Killey, S., Rae, I. J., Chakraborty, S., Smith, A. W., Bentley, S. N., Bakrania, M. R., Wainwright, R., Watt, C. E. J., Sandhu, J. K. (2023): Using machine learning to diagnose relativistic electron distributions in the Van Allen radiation belts, XXVIII General Assembly of the International Union of Geodesy and Geophysics (IUGG) (Berlin 2023).

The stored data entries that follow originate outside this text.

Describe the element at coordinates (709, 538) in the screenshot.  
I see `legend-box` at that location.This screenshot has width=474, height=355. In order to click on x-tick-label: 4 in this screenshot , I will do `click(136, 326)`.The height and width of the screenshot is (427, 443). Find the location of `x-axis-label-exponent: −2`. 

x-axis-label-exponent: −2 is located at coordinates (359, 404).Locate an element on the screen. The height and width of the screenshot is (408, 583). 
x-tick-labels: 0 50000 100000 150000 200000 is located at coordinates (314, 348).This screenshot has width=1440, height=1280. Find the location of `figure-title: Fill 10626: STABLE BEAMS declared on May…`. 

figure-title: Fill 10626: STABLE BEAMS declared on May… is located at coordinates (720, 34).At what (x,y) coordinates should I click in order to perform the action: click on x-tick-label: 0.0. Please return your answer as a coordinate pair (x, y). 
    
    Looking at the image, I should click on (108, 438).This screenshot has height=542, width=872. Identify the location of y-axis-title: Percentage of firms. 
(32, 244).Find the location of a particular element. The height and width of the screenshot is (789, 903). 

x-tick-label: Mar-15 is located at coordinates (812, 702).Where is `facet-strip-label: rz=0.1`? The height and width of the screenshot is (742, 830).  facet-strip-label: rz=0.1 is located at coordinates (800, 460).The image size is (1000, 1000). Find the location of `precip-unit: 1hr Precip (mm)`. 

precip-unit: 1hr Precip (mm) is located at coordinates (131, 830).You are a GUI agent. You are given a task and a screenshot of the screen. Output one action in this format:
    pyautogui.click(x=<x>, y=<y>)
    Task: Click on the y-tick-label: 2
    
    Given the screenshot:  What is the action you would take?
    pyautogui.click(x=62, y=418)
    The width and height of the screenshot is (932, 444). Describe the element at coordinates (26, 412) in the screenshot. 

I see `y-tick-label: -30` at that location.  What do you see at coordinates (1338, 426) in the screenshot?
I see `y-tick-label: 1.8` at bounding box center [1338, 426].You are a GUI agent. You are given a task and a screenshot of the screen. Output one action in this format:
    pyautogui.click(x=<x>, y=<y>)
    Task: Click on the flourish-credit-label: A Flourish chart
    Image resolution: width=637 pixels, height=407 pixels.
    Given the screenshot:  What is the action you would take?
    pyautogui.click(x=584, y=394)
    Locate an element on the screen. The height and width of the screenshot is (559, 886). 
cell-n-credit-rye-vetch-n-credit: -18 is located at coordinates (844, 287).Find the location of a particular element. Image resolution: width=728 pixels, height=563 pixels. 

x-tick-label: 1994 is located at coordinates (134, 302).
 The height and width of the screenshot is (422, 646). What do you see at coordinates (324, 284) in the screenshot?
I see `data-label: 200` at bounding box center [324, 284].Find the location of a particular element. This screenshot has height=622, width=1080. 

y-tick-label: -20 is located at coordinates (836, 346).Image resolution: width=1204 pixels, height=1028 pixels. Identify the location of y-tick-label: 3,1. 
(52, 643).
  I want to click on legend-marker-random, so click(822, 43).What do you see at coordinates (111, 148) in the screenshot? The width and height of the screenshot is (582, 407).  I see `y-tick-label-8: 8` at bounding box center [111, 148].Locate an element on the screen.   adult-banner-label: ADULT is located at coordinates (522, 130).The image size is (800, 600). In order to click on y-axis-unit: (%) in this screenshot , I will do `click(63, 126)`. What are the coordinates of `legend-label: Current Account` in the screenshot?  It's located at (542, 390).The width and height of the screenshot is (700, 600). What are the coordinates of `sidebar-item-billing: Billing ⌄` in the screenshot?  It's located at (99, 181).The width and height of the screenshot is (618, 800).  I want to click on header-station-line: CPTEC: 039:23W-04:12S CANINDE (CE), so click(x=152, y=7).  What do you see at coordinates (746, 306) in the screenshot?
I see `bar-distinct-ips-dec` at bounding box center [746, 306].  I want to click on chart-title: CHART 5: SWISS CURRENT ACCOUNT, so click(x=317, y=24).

https://doi.org/10.57757/IUGG23-1732


Cite as: https://gfzpublic.gfz-potsdam.de/pubman/item/item_5017886
Abstract
The behaviour of relativistic electrons in the radiation belt is difficult to diagnose as their dynamics are controlled by simultaneous physics processes, some of which may be still unknown. Signatures of these physical processes are difficult to identify in large amounts of data; therefore, a machine learning approach is developed to classify energetic electron distributions which have been driven by different mechanisms. A compilation of unsupervised machine learning tools has been applied to 7-years of Van Allen Probe Relativistic Electron Proton Telescope data to identify 5 different typical types of plasma conditions, each with a distinctly shaped energy dependent pitch angle distribution (PAD). The PADs at lower energies have shapes as expected from previous studies - either butterfly, pancake or flattop, providing evidence that machine learning has been able to both denoise REPT data, and classify the relativistic electrons in the radiation belts. By understanding pitch angle distributions of relativistic electrons, we determine the physical mechanisms that drive pitch angle evolution and investigate their spatial and temporal dependence and physical properties. Further applications of this technique could be applied to other space plasma regions, and datasets from inner heliospheric missions such as Parker Solar Probe and Solar Orbiter, to planetary magnetospheres and the JUICE mission.